Union convention delegates have begun insisting on summer conventions at the expensive boardwalk hotels in Atlantic City, and winter conventions in Miami. They intend to get their share.
To put it in a word, the Unions are losing their idealism. It grieves us to see those who once were champions of the underpaid and overworked, now adopting the corruption and greed of the Big Business community which they set out to reform.
Further, a great many present Union leaders take themselves too seriously. They are utterly without a sense of humor, and can tolerate no criticism from within their own ranks. No provision is made for permitting new leadership and new opinions to rise from the bottom; all too often policies are set at the top and SOLD to the membership afterwards.
Here is the continuing battle of every democratic organization to remain responsive to the will of its members. It is tragic in France to see Frenchmen make such a botch of Democracy that a Fascist like De Gaulle is permitted to take power; it is equally tragic here to see neglect of their rights and duties by the Union members themselves permit some of the present Union czars to usurp absolute power and to enter into dishonest deals with Big Business, as Dave Beck did.
It can happen to a farm organization; and it most assuredly has happened to certain labor organizations.
THE ONLY MEN WHO CAN BE TRUSTED WITH POWER ARE THOSE WHO ARE WILLING TO GIVE IT UP. AND THE ONLY ORGANIZATIONS WHICH CAN BE TRUSTED ARE THOSE WHICH HAVE BUILT IN THEM, THE MACHINERY FOR THE ORDERLY TRANSFER OF POWER.
The question is sometimes asked why a higher morality should be expected of Labor leaders than is expected of businessmen; it is because they represent the interests of all those elected them, and because they profess to stand for very high ideals.
There is nothing democratic about Big Industry; Corporations are kingdoms ruled by little groups of owners and managers, and existing solely to make a profit, generally by whatever means is necessary.
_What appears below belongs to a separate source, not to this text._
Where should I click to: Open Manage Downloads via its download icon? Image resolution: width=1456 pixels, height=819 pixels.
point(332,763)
But if a Union is ruled by a small group, and in the interest of a profit for themselves, then they have betrayed the trust of their members.
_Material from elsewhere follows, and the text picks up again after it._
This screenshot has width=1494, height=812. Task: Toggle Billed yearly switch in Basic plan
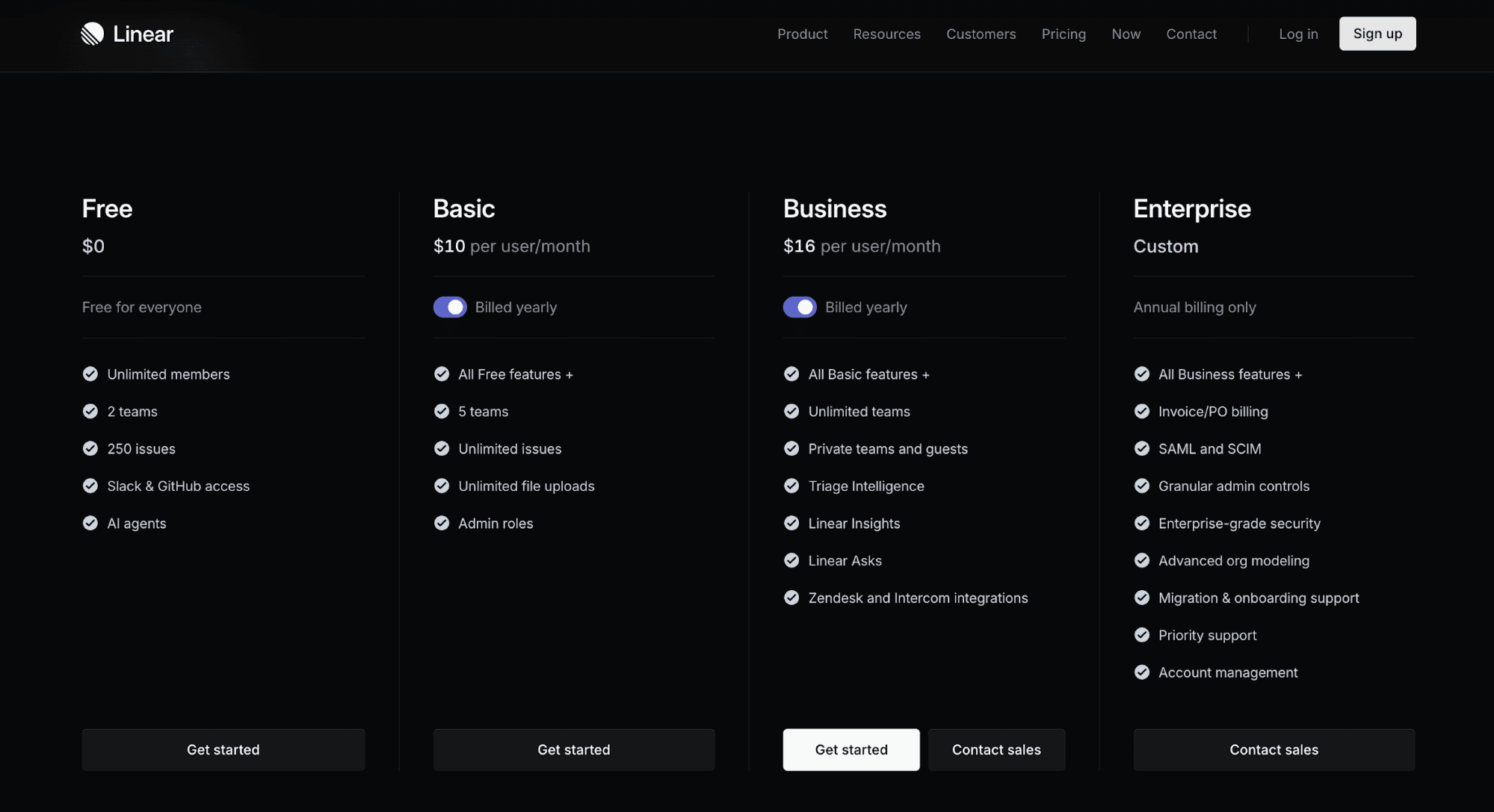coord(450,307)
Possibly some legislative action would be helpful. If Federal regulation in the interest of the public welfare is good for agriculture, which it is, it must also be good for Labor. The present “Right-to-Work” laws, better known as “Union-Busting” laws, now being proposed in some states, offer no help. They are not designed to control abuses in certain specific unions, but to cripple the effective functioning of all unions, good or bad.
The real answer must come from within. In many unions now, a bitter struggle is going on as the members face up to the fight for a reconquest of their liberties.
Farmers may take warning by their example. In our own farm organizations, we must constantly guard our right to determine their policies by EXERCISING that right, or we may have the same fight on our hands in the not-too-far distant future.